Hanna K. Korany, from an 1894 publication.

Hanna K. Korany (1871–1898), also seen as Hanna Kurani, was a Syrian writer. From 1893 to 1895 she toured the United States, speaking on women's lives in Syria.

Early life

Hanna K. Korany was from Kfarshima in the Mount Lebanon region, and educated at a Presbyterian missionary school for girls in Beirut.

Career

In 1891, she published Manners and Habits, a book in Arabic.[1] She also wrote a novel in Arabic, and was somewhat prematurely labeled "the George Eliot of Syria" by one American newspaper.[2]

Hanna K. Korany (1895)

In 1893, Korany was invited by Bertha Palmer to represent Syria at the World's Congress of Representative Women,[3] an event associated with the World's Columbian Exposition that year.[4] She also displayed Syrian women's embroidery and handiwork at the fair, reported on the fair for Al Fatat, a woman's magazine based in Egypt,[5] and wrote an essay, "The Glory of Womanhood", for the Congress of Women publication.[6]

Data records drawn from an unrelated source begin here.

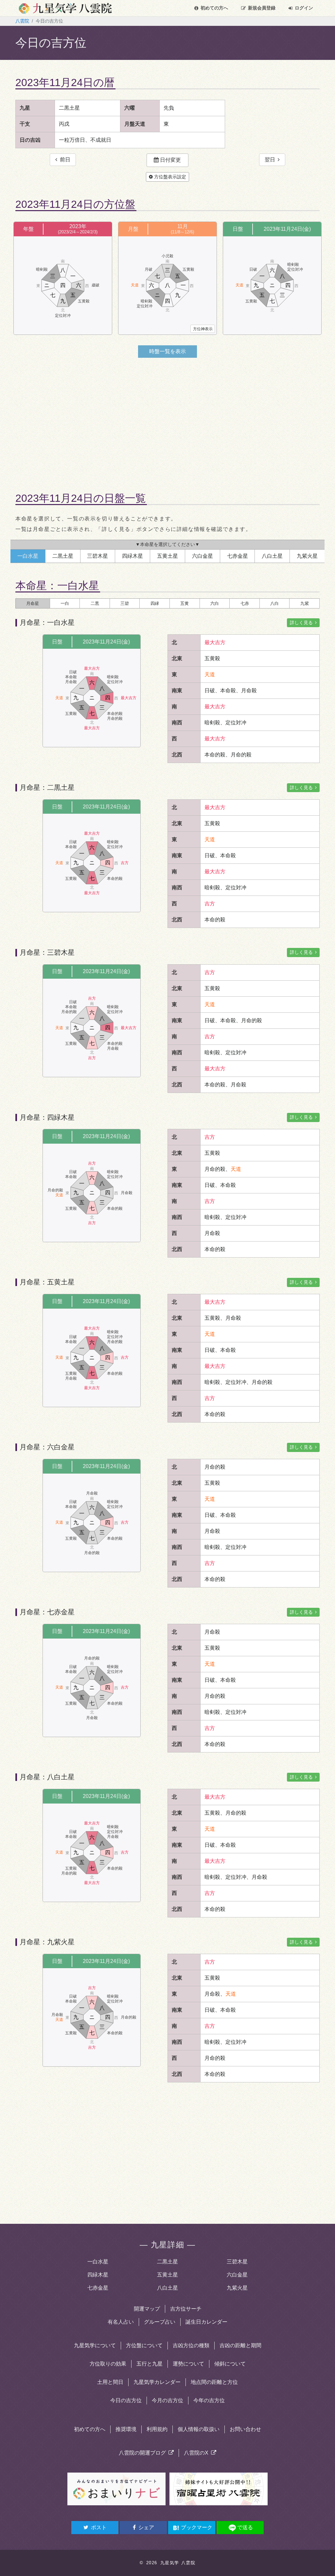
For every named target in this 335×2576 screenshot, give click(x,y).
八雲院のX (197, 2453)
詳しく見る (302, 622)
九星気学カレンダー (157, 2382)
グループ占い (159, 2322)
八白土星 (167, 2288)
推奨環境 (125, 2429)
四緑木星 (97, 2274)
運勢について (188, 2364)
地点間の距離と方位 (214, 2382)
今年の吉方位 (209, 2400)
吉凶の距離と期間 (240, 2345)
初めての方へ (214, 7)
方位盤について (144, 2345)
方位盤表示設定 (169, 176)
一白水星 (97, 2261)
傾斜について (230, 2364)
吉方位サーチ (186, 2309)
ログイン (304, 7)
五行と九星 (149, 2364)
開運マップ (147, 2309)
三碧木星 (237, 2261)
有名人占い (121, 2322)
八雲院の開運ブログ (143, 2453)
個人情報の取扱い (199, 2429)
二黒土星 (167, 2261)
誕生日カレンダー (206, 2322)
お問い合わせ (245, 2429)
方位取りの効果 (108, 2364)
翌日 (271, 159)
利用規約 (157, 2429)
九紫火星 (237, 2288)
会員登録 (261, 7)
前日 (63, 159)
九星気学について (95, 2345)
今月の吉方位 (167, 2400)
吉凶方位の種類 (191, 2345)
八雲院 (22, 21)
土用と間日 (110, 2382)
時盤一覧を (167, 351)
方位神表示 (203, 329)
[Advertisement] (167, 419)
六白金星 (237, 2274)
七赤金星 (97, 2288)
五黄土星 (167, 2274)
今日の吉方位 (126, 2400)
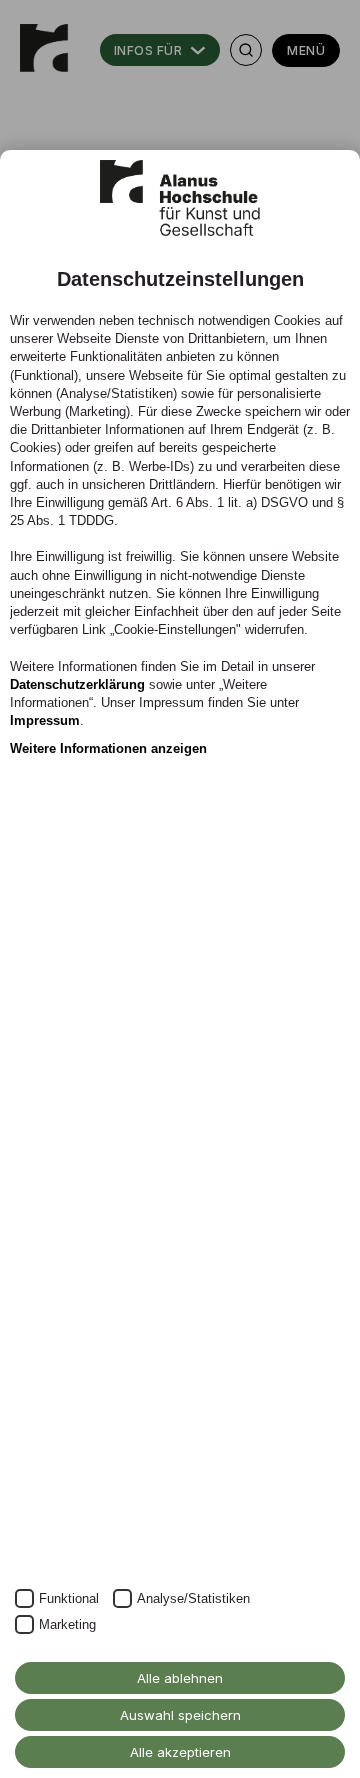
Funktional (69, 1598)
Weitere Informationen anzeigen (108, 748)
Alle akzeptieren (180, 1752)
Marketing (67, 1624)
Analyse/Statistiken (193, 1598)
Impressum (45, 720)
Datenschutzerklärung (77, 684)
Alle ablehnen (180, 1678)
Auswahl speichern (180, 1715)
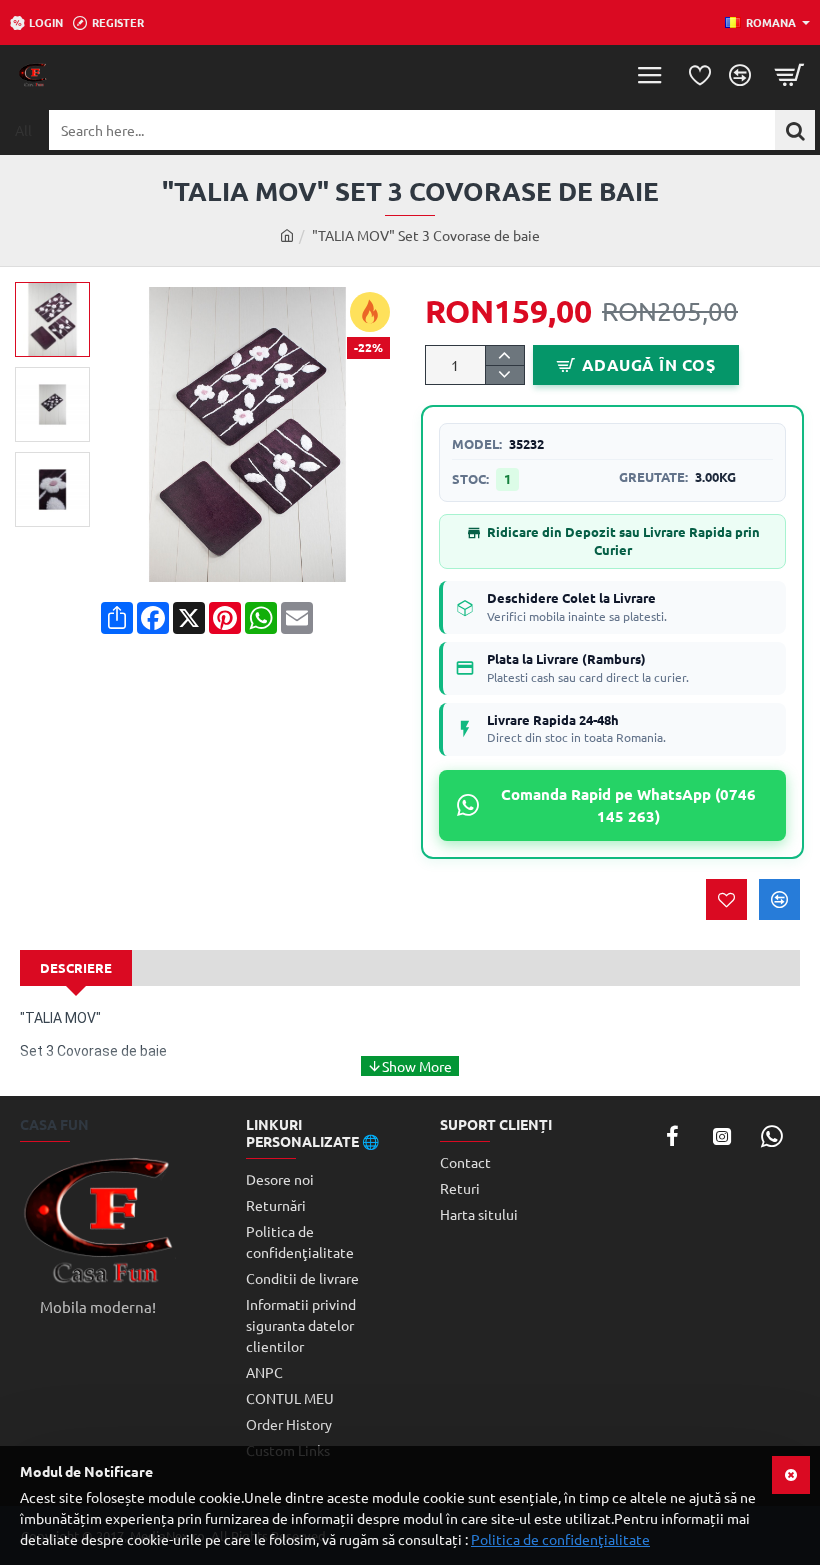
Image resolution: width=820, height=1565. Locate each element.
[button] (60, 297)
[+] (504, 355)
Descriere (76, 967)
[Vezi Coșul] (790, 75)
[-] (504, 374)
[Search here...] (795, 130)
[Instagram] (722, 1136)
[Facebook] (672, 1136)
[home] (287, 235)
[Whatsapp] (772, 1136)
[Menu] (650, 75)
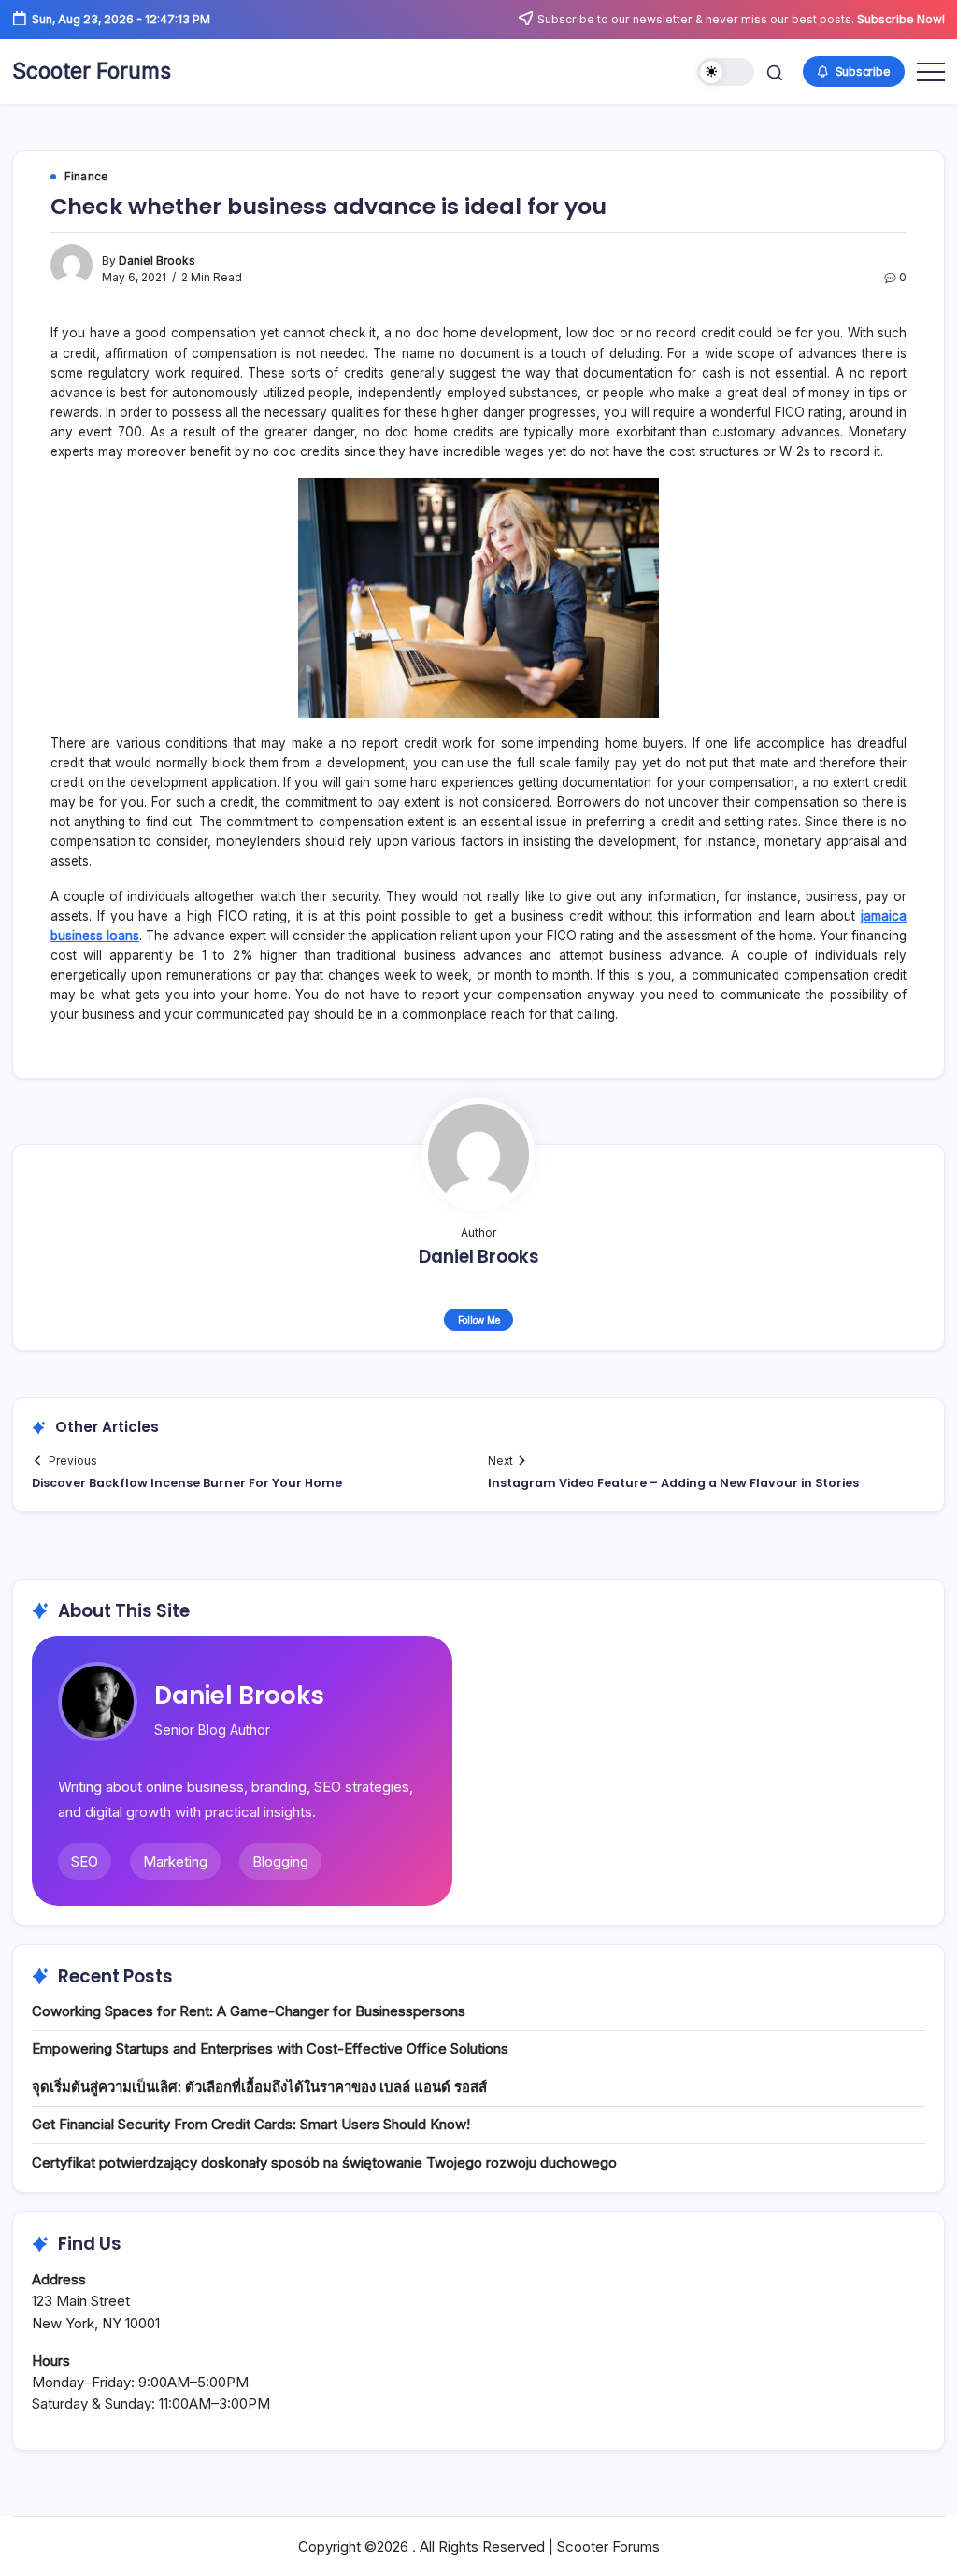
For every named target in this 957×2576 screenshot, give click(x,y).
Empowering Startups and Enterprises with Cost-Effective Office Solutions (270, 2048)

She went on a lecture tour in the United States after her Chicago activities were finished.[7] In 1894 she attended the annual convention of the National American Woman Suffrage Association in Washington, D.C.,[8] and spoke at a society dinner on the same program with Elizabeth Cady Stanton, Susan B. Anthony, Lillie Devereux Blake, and May Wright Sewall.[9] In 1896 she started a woman's club in Beirut.[10]

Personal life

She married Amin Effendi Korany in 1887. Hanna Korany died in 1898, aged 27 years, in Beirut.[11]

References

  1. Fannie C. W. Barbour, "Madame Hanna K. Korany, the Most Famous Syrian Woman of the Day" The Chautauquan (August 1894): 614.
  2. "The George Eliot of Syria" Herald Democrat (December 20, 1894): 2. via Colorado Historic Newspapers Collection
  3. Hanna K. Korany, "The Position of Women in Syria" in May Wright Sewall, ed., The World's Congress of Representative Women (Rand McNally 1894): 773-777.
  4. "A Fair Visitor from Syria" New York Times (February 20, 1894): 6.
  5. Marilyn Booth, Classes of Ladies of Cloistered Spaces: Writing Feminist History through Biography in Fin-de-Siècle Egypt (Edinburgh University Press 2015). ISBN 9781474403412
  6. Madam Hannah K. Korany, "The Glory of Womanhood" in Mary Kavanaugh Oldham Eagle, ed. The Congress of Women: Held in the Woman's Building, World's Columbian Exposition, Chicago, U. S. A., 1893 (Monarch Book Company 1894): 359-360.
  7. "Some Facts About Syria" Brooklyn Daily Eagle (March 24, 1894): 10. via Newspapers.comOpen access icon
  8. Program: National American Woman Suffrage Association twenty-sixth annual convention, Washington, D.C. February 15 to 20, 1894 Ann Lewis Women's Suffrage Collection.
  9. "Prominent Women Dine" New York Times (December 23, 1894): 16.
  10. "A Syrian Woman's Club" The St. Bernard Voice (September 19, 1896): 4. via Newspapers.comOpen access icon
  11. "Death List of a Day: Mme. Hanna K. Korany" New York Times (August 2, 1898): 7.